В концовках трех произведений нет повторяющихся слов, однако заслуживает внимания тот факт, что все три заключительных абзаца содержат лексические единицы со значением ‘тщетность, суетность, бесполезность’. Это прилагательное ‘idle’ в рассказе «Сестры», его синоним, прилагательное ‘paltry’ в рассказе «Встреча» и существительное ‘vanity’ в рассказе «Аравия». Этот факт еще раз убеждает нас в особой метасемиотической значимости лексической единицы ‘idle’ в контексте данного цикла рассказов.

Рассмотрим подробнее ключевые единицы ‘blind’ и ‘idle’. На наш взгляд, их способность выступать в качестве лейтмотивов обусловлена, в первую очередь, особой семантической емкостью, которая достигается посредством актуализации сразу нескольких значений.
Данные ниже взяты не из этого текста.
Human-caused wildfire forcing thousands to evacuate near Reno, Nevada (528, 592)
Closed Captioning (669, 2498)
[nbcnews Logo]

Webster’s Third New International Dictionary (в дальнейшем - WTNID)8 определяет и рас-

пределяет значение прилагательного ‘idle’ следующим образом:

1) a. lacking worth or basis, leading to nothing, useless; b. having no particular reason for existing or occurring, light, casual and superficial;

2) a. of a person : not occupied or employed; b. of a period of time: marked by want of activity, esp. of a useful or constructive nature; c. of a thing: not turned to normal or appropriate use; d. of a person : seeking to avoid labor or employment;

3) ight-headed, foolish (WTNID:1124).

Для глагола ‘idle’ предлагается лишь одно значение:

1) to lose or spend time in idleness (WTNID: 1124).

Семантика прилагательного ‘blind’ имеет следующую структуру:

1) lacking the sense of sight by natural defect or by deprivation;

2) lacking in intellectual light: unable or unwilling to judge rationally;

3) made or done without sight of objects or knowledge of facts comprising the chief or usual means of guidance or judgment;

4) dark, unlighted, dull;

5) having but one opening or outlet, closed at one end (WTNID:233).

Существительное ‘blind’ имеет три значения:

1) smth to hinder sight or to keep out of light;

2) a place or means of concealment;

3) a trick or excuse to stop someone from discovering the truth (WTNID:233).

Сопоставляя эти две словарные статьи, можно прийти к ряду выводов. Во-первых, лексические единицы ‘idle’ и ‘blind’ обладают достаточно емкой, но не слишком разветвленной семантикой. Во-вторых, данные лексемы способны выступать в качестве опорных слов сразу нескольких синонимических рядов: idle - groundless, useless, vain; idle - unemployed, lazy, trifling, inactive; idle - light-headed, foolish. Blind - sightless, unseeing, visually impaired; blind - uncritical, unaware of, insensible to, mindless, naive; blind

- dark, unlighted, dull; blind (n) - screen, shade, curtain, shutter, awning, drapery, jalousie, canopy. В-третьих, коллокационные и коллигационные модели рассматриваемых слов немногочисленны. Таким образом, можно заключить, что семантические особенности указанных слов как единиц языка сами по себе способствуют тому, что в произведении словесно-художественного творчества слова приобретают особую выразительность и емкость.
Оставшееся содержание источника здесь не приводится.